For electric-car maker Tesla Motors (TSLA -3.66%), 2016 will be the year of Model X. With the first deliveries scheduled for the end of September, it's important for investors interested in Tesla stock to begin to evaluate just how big the company's bet on the fully electric SUV is. To clearly illustrate the emphasis Tesla is putting on the vehicle, consider these two charts.

Model X prototype. Tesla CEO (right) Elon Musk demonstrates the luggage that fits in the back of a Model X, even with a built-in third-row seat. Image source: Tesla Motors.
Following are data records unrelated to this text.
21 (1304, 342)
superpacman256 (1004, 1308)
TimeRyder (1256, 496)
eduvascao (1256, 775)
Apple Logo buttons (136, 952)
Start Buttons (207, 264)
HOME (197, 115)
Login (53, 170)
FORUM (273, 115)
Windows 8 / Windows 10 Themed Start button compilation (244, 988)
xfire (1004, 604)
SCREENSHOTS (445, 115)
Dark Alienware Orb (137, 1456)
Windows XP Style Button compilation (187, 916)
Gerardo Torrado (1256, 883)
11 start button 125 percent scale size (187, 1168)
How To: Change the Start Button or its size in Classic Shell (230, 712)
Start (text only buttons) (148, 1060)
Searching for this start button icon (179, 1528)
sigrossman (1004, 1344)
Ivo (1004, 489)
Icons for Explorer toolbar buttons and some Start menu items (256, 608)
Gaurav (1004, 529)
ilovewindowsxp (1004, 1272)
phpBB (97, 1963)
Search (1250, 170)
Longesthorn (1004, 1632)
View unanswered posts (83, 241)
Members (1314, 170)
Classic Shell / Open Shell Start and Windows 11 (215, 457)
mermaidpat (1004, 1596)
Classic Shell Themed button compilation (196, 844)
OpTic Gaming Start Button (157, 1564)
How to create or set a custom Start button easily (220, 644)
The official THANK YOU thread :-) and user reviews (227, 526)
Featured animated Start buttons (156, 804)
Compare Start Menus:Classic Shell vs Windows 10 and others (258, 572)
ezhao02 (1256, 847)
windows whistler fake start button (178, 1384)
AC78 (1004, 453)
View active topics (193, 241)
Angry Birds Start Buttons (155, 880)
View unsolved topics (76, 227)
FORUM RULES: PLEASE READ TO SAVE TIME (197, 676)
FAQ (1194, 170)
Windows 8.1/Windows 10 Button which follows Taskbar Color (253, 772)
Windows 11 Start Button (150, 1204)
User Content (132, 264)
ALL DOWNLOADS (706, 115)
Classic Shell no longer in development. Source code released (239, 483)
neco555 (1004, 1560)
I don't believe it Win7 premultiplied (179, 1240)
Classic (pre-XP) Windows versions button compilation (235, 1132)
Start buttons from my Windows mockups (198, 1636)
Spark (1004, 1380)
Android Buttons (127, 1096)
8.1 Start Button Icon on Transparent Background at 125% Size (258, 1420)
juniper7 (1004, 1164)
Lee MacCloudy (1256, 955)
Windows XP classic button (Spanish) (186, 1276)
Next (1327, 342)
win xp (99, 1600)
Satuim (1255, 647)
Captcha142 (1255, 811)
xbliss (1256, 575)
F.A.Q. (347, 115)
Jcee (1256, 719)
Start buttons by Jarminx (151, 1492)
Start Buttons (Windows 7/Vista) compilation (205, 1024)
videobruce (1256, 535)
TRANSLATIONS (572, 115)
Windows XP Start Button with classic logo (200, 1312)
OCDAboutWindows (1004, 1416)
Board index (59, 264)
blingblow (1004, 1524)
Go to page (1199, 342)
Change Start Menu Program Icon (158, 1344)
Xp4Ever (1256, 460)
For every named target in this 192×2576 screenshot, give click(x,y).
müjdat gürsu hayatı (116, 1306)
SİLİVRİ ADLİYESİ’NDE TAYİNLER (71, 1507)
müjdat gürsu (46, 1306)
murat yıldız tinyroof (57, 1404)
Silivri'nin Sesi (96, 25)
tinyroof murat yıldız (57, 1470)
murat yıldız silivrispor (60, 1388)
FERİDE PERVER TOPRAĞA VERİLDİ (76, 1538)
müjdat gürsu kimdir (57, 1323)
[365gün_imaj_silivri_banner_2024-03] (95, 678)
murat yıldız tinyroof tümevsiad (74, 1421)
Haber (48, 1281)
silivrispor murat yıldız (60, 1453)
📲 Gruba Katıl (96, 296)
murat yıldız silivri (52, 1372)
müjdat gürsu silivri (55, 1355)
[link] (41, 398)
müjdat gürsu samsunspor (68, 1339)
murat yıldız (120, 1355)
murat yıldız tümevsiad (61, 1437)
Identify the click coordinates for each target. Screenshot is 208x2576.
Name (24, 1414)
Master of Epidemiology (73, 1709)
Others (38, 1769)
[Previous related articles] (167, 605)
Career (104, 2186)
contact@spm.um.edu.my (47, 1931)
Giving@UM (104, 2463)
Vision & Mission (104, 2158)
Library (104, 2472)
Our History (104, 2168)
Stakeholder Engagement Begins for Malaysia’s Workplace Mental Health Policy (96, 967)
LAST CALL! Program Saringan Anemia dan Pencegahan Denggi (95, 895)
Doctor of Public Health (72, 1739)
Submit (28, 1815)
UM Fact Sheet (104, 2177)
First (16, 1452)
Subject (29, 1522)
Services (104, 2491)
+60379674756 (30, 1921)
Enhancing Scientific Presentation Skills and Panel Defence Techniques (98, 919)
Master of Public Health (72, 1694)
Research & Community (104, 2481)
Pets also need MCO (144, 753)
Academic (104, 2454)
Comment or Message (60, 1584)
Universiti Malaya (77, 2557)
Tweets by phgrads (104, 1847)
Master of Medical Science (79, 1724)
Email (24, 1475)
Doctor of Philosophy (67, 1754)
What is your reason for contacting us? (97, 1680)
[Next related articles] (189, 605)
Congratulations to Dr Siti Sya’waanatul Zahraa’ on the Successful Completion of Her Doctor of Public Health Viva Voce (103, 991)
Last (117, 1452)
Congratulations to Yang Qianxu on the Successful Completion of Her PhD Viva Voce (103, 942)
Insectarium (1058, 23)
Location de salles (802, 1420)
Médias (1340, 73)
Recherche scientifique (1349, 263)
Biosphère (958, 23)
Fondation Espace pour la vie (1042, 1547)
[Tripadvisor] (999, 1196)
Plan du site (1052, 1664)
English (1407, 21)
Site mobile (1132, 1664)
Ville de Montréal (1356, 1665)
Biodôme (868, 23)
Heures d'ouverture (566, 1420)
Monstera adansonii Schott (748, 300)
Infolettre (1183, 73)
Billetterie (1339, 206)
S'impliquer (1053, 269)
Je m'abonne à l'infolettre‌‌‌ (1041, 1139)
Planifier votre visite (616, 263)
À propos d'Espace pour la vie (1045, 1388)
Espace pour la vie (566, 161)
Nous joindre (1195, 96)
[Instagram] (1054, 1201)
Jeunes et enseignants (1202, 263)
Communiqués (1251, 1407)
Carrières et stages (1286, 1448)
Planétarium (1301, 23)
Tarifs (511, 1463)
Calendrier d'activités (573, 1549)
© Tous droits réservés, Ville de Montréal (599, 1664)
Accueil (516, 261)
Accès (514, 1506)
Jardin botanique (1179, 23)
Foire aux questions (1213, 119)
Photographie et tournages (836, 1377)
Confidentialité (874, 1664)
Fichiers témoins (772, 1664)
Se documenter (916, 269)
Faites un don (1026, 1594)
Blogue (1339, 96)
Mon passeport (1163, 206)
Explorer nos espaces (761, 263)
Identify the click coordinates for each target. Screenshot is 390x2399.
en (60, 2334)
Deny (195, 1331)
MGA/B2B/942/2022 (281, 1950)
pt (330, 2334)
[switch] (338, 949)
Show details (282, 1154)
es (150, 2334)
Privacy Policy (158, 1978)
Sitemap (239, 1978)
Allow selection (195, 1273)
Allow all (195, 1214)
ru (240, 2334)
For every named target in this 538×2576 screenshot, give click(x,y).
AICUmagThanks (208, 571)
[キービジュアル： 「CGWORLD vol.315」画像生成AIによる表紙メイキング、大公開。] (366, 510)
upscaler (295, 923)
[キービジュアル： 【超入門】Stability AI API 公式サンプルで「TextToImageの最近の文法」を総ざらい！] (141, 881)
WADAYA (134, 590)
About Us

1. With Model X, Tesla wants to double sales.
"With the Model X, there's the potential to double Tesla's volume," Musk said in an interview with CNBC in July. To support his case, he cited the fact that global demand for SUVs and sedans is "about equal." So, with Tesla's foray into SUVs, he argues, Tesla will tap into a larger market capable of doubling the company's Model S sales.

Essentially, therefore, Tesla is betting it can deliver about 79,000 vehicles during the first four full quarters of Model X availability (from Q4 this year to the end of the Q3 next year).

If management's expectations for vehicle sales growth pan out, the growth could look something like this.

Data for trailing periods is retrieved from SEC filings for periods represented. Forward 12-month deliveries reflect sentiment and forecasts from Tesla management. Chart source: author.

While a forecast for 79,000 vehicle deliveries is, indeed, about double Tesla's trailing-12-month sales, this figure can also be arrived at by piecing together other comments from management about expected quarterly sales. For instance, by adding Tesla's third-quarter outlook for 11,500 vehicle units shipped to its deliveries in the first half of the year, and then subtracting these total deliveries from Q1 through Q3 from Tesla's guidance for 2016 deliveries of 50,000 to 55,000, we can arrive at an estimate for about 16,000 total Model S and Model X deliveries combined in Q4. Looking forward to the first three quarters of 2016, it's possible to calculate quarterly estimates by assuming the company achieves the low end of its forecasted range to average about 1,600 to 1,800 weekly deliveries of Model S and Model X combined. This simple math puts Tesla's total deliveries over the next four full quarters of Model X availability at about 79,000.

2. Tesla is betting Model X will accelerate sales growth.
It's important to note the trajectory of Tesla's sales growth. Both actual growth in previous quarters and forecasted growth in upcoming quarters reflect accelerating year-over-year growth -- a testament to the company's aggressive execution paired with bold ambitions.

Data for periods without asterisks is retrieved from SEC filings for quarters shown. Data for quarters marked by asterisks represent sentiment and forecasts from Tesla management. Chart source: author.

While the actual year-over-year growth in Tesla's quarterly deliveries will undoubtedly be volatile, and likely very different from the rates outlined in this second chart, Tesla management has clearly communicated with shareholders that the company expects Model X will be a key driver behind another key growth phase in sales.

Some investors may point to potential cannibalization of Model S as a key argument against Model X helping Tesla's sales to double, but orders for Model is in the U.S. and Europe were up 30% and 50%, year over year, in the company's most recent quarter, respectively. This growth suggests there's still upside for Model S. And in Tesla's newer Asian markets, orders doubled sequentially in Q2, providing even more potential for further growth.

As Tesla rolls out Model X this year, investors should keep an eye on how the vehicle performs in the market, as well as look for evidence to support the company's bullish outlook for the SUV.